On Tuesday, Loudenbeck’s chief of staff Danielle Zimmerman said that Loudenbeck “maintains her position that so-called ’safe-harbor’ legislation is unnecessary in Wisconsin and may have unintended consequences.”

But Schimel has since reversed his position and testified in favor of the bill. Though he’s no longer attorney general, his change of heart is one reason advocates think the bill has better chances this session. 

And with each attempt, the legislation is gaining steam, advocates said.

“Each time we’ve presented this bill, and we’ve done it three times before, it’s gotten a little further in the process, we’ve gotten more co-sponsors, we’ve gotten more movement,” said Rep. Jodi Emerson, D-Eau Claire.

Emerson, who previously advocated for the bill and plans to co-sponsor it as a legislator, thinks that has to do with increased awareness and understanding of human trafficking, much of which she credited to the work of statewide religious and advocacy groups.

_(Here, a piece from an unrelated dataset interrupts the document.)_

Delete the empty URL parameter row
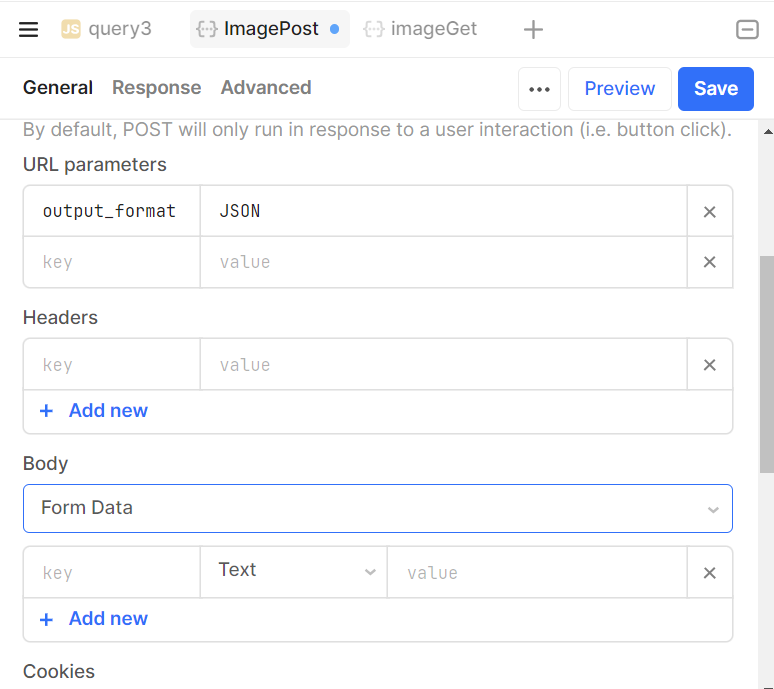The width and height of the screenshot is (774, 689). point(709,262)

“Now people understand that it’s happening here … that human trafficking is the buying and selling of people and we need to hold people accountable for it and we need to get victims the help they need,” Emerson said.


In offering “safe harbor,” advocates hope that needed support will be given to all missing children, not just high profile cases.

Meadows pointed to the story of recently recovered Jayme Closs. She said the same attention is not often afforded to missing kids labeled as runaways, aging out of foster care or kids who have been in and out of trouble.

“We have no problem as a society getting behind that and going, ‘Wow, let’s find her, let’s find her, let’s find her,’” Meadows said, and yet “being abducted by a stranger is the least common way in which people are actually brought into trafficking.”

“We tend not to look for women of color, girls of color, children of color. We tend not to look for those that have special needs,” said Viviane Thomas-Breitfeld, an Evangelical Lutheran Church in America bishop. “Those are the children that disproportionately get charged and go into the system, are those children of color.”